Sekretaris Kementerian Koperasi (Kemenkop) RI Ahmad Zabadi mengatakan bencana alam di beberapa provinsi di Sumatra, termasuk Aceh, telah mengganggu aktivitas koperasi, terutama yang bergerak pada sektor unggulan daerah seperti kopi, pertanian, dan perikanan. Ia mencontohkan gangguan distribusi yang dialami koperasi di wilayah penghasil kopi di Aceh, yang semestinya sudah mengirimkan produk ke mitra di dalam dan luar daerah, namun tertahan akibat bencana.

Pernyataan tersebut disampaikan Ahmad dalam Media Briefing DIKSI (Diskusi Redaksi) bertema “Koperasi Desa Merah Putih: Update Terkini dan Arah Kebijakan 2026” yang diselenggarakan Direktorat Ekosistem Media Kementerian Komunikasi dan Digital (Kemkomdigi) di ANTARA Heritage Center, Jakarta, Rabu (17/12/2025).

Untuk menjaga keberlangsungan rantai pasok, Kemenkop telah berkoordinasi lintas sektor, termasuk dengan TNI, guna memfasilitasi pengangkutan logistik dan produk koperasi dari wilayah terdampak menuju titik distribusi utama. Langkah ini ditujukan agar usaha koperasi tetap berjalan dan potensi kerugian ekonomi dapat ditekan.

Selain hambatan distribusi, bencana juga berdampak pada koperasi yang sedang menjalani program fasilitasi pembiayaan. Pemerintah kini melakukan pendataan menyeluruh terhadap koperasi terdampak di Sumatra sebagai dasar penyiapan kebijakan restrukturisasi dan relaksasi pembiayaan, khususnya bagi koperasi mitra Lembaga Pengelola Dana Bergulir (LPDB).

Ahmad menyebut skema yang disiapkan mencakup penjadwalan ulang kewajiban, penurunan suku bunga, hingga kebijakan moratorium sementara, sebagaimana pernah diterapkan pada masa krisis sebelumnya.

Di sisi kemanusiaan, Kemenkop bersama Gerakan Koperasi Indonesia menginisiasi program Koperasi Peduli Bencana Sumatra. Melalui gerakan ini, bantuan tahap awal senilai lebih dari Rp1,6 miliar telah disalurkan ke wilayah terdampak, berupa toilet portabel, kebutuhan sanitasi perempuan, mainan anak, kain, serta fasilitas penyediaan air bersih.
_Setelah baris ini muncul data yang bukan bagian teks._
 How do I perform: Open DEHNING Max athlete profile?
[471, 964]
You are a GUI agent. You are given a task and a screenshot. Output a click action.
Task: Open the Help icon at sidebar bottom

Ahmad menegaskan inisiatif tersebut mencerminkan karakter koperasi sebagai entitas bisnis yang berwatak sosial, yang hadir tidak hanya saat ekonomi tumbuh, tetapi juga ketika masyarakat menghadapi bencana.

Sejalan dengan penanganan darurat dan pemulihan, pemerintah menegaskan pembangunan KDMP secara nasional tetap berlanjut. Hingga saat ini, sebanyak 82.986 KDMP telah terbentuk secara kelembagaan, dengan lebih dari 78 ribu koperasi terhubung ke sistem digital SIM COPDES. Pembangunan fisik gerai, gudang, dan fasilitas pendukung juga telah berjalan di sekitar 21 ribu titik dari total 41.147 lahan yang telah terkonsolidasi.

Mengacu pada Instruksi Presiden Nomor 17 Tahun 2025, pemerintah menargetkan lebih dari 80 ribu KDMP beroperasi bertahap pada 2026 dengan enam unit usaha utama, yakni gerai sembako, apotek, klinik, simpan pinjam produktif, pergudangan, dan layanan logistik.

Menurut Ahmad, KDMP diposisikan sebagai instrumen strategis untuk memangkas rantai distribusi kebutuhan pokok, menstabilkan harga, sekaligus menjadi agregator ekonomi desa yang memperkuat ketahanan masyarakat, termasuk saat menghadapi bencana.